07 feb. 2026

La ANR no ha sido capaz de articular políticas públicas

Las políticas públicas son las acciones del gobierno implementadas para dar respuestas a las necesidades y demandas de la sociedad. En los 76 años que lleva en el poder el Partido Colorado muy escasamente ha logrado desarrollar políticas públicas, porque cada gobierno que asume y reemplaza a uno del mismo color partidario, cuestiona y desmantela todo lo que ha hecho el anterior. Lamentablemente, para ellos lo único que prevalece y tiene un signo de continuidad es la habilidad para defender sus propios intereses.

El nuevo gobierno, que todavía no ha cumplido un mes, no es la excepción.

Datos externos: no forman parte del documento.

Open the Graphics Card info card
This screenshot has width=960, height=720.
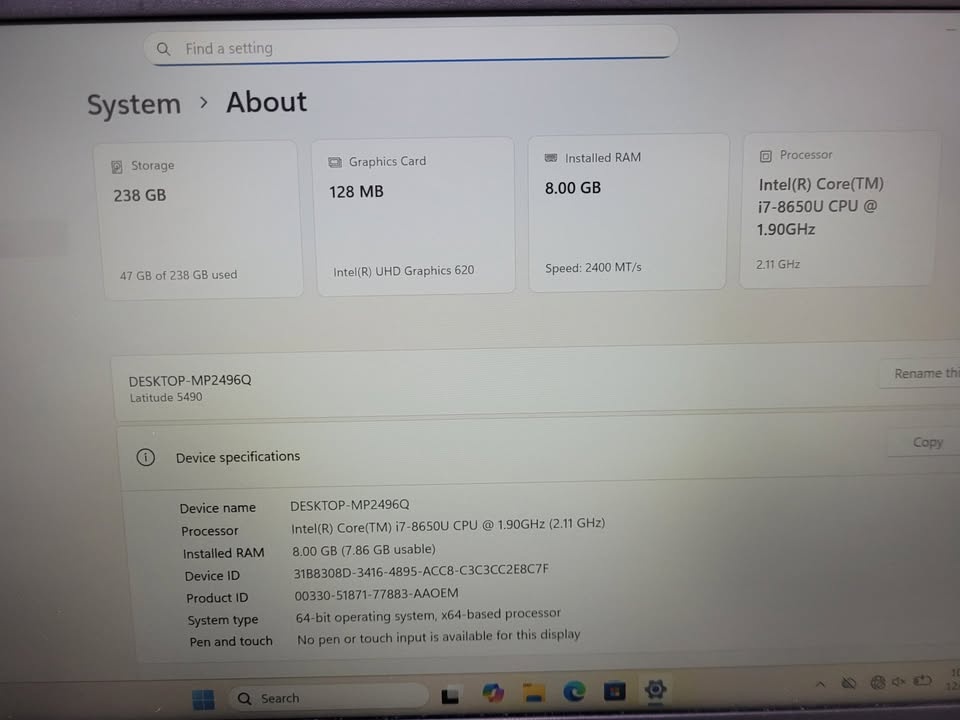[415, 217]
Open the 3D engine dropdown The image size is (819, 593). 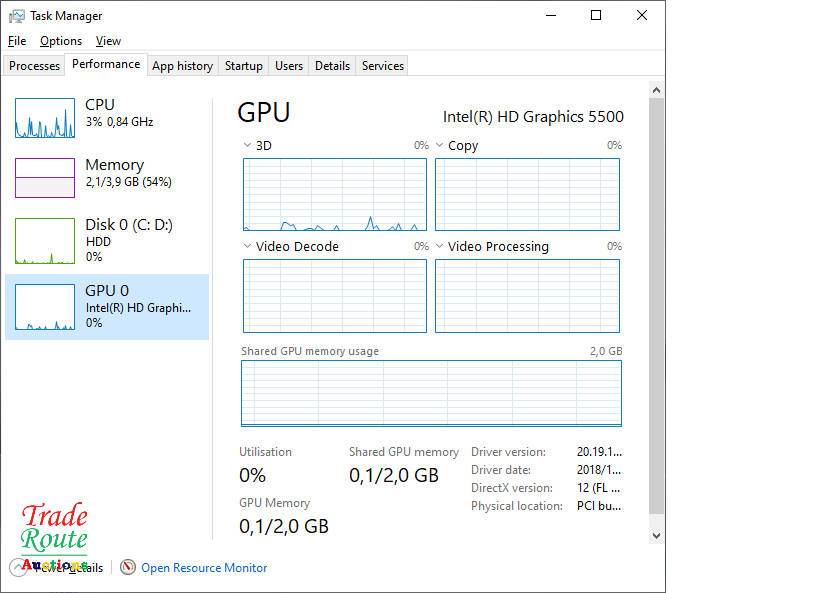coord(248,146)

Si analizamos algunos nombramientos no podemos menos que expresar la preocupación, aunque en plena campaña Santiago Peña ya había adelantado cómo gobernaría el país.

Semanas antes de las elecciones, el ahora presidente ofreció un discurso a funcionarios de la Itaipú Binacional, y les dijo que los cargos en la función pública se obtienen gracias al Partido Colorado y no por tener títulos o ser “guapitos”. Peña sin rubor y de manera descarada pontificó sobre cómo funciona el prebendarismo en el Paraguay.

Es precisamente con estas bases y con este criterio que las instituciones del Estado, ministerios, viceministerios, entes descentralizados, binacionales, el Instituto de Previsión Social, embajadas en el extranjero y prácticamente toda oficina pública suma funcionarios con cada cambio de gobierno, engordando todavía más al gran elefante que es la administración pública.

El Estado es un grande y generoso empleador para los colorados, ya que según un informe de Dende, los funcionarios públicos de todo el país perciben un salario promedio que supera en 45,5% a los empleados de empresas privadas.

Dueños absolutos del Estado, este año, a pocos días de las elecciones generales y con un Presupuesto General de la Nación 2023 desfinanciado, desembolsaron pagos extras en beneficio de casi cien mil funcionarios, un monto superior a los siete millones de dólares, de contramano a la crisis que vive el pueblo paraguayo por la inflación, empleo precario y las sucesivas epidemias.

Las decisiones de un gobierno colorado serán criticadas por el siguiente gobierno colorado, y eso es casi una tradición como el carrulim. Incapaces de desarrollar políticas públicas en ningún aspecto de nuestra realidad lo que hacen es decir: “Recibí una administración desastrosa y vamos a ver cómo seguimos”.

En ese proceso se harán nombramientos de personas que no necesariamente tienen títulos ni méritos alguno, excepto el de la afiliación que se sumarán a los que hicieron similar proceso con el anterior gobierno. Cada gobierno nombra funcionarios y destina millonarios salarios, y cuando estos funcionarios son descartados por el siguiente gobierno mantienen el privilegiado estatus, aunque deban sobrevivir en la Siberia del algún ministerio, financiado esta calesita prebendaria con la generosidad del pueblo paraguayo que paga sus impuestos.

Desde 1989 hemos logrado construir una democracia que ciertamente tiene déficit, pero en el Paraguay cambiamos de presidente cada cinco años y en forma pacífica. Desafortunadamente, no se logra dar continuidad a las políticas y planes de los gobiernos, pues cada grupo que llega al poder desmantela todo lo anterior y comienza de nuevo. De esta manera, no se pueden construir políticas públicas. El Partido Colorado lleva 76 años en el poder (desde el 13 de abril de 1947) de modo que no es ocioso adjudicarles la responsabilidad por todas las políticas públicas que carecemos y que deberían existir para satisfacer las necesidades y demandas de la sociedad.

Asumir un gobierno con quejas y críticas respecto al anterior es como comenzar a justificar la propia inoperancia. Una frase erróneamente adjudicada a la ex canciller alemana Angela Merkel dice: “Los presidentes no heredan problemas. Se supone que los conocen de antemano, por eso se hacen elegir para gobernar con el propósito de corregir esos problemas, culpar a los predecesores es una salida fácil y mediocre”. Esto es lo que vivimos cada cinco años.